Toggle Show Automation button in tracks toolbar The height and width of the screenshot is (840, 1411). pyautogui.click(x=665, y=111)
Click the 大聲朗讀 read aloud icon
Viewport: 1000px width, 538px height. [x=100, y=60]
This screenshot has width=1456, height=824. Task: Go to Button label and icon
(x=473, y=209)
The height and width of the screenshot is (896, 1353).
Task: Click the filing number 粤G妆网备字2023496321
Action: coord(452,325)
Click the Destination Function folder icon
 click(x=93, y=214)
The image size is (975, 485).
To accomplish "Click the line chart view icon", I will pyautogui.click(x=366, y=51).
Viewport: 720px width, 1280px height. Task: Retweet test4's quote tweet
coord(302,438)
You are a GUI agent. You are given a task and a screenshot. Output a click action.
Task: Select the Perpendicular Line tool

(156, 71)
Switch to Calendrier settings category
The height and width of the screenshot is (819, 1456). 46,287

::::

Objective >> Write out every one of the records above, word for word and line by line, with nothing changed.

Response to the exercise >>
Toggle Show Automation button in tracks toolbar The height and width of the screenshot is (840, 1411). pyautogui.click(x=665, y=111)
Click the 大聲朗讀 read aloud icon
Viewport: 1000px width, 538px height. [x=100, y=60]
This screenshot has width=1456, height=824. Task: Go to Button label and icon
(x=473, y=209)
The height and width of the screenshot is (896, 1353).
Task: Click the filing number 粤G妆网备字2023496321
Action: coord(452,325)
Click the Destination Function folder icon
 click(x=93, y=214)
The image size is (975, 485).
To accomplish "Click the line chart view icon", I will pyautogui.click(x=366, y=51).
Viewport: 720px width, 1280px height. Task: Retweet test4's quote tweet
coord(302,438)
You are a GUI agent. You are given a task and a screenshot. Output a click action.
Task: Select the Perpendicular Line tool

(156, 71)
Switch to Calendrier settings category
The height and width of the screenshot is (819, 1456). 46,287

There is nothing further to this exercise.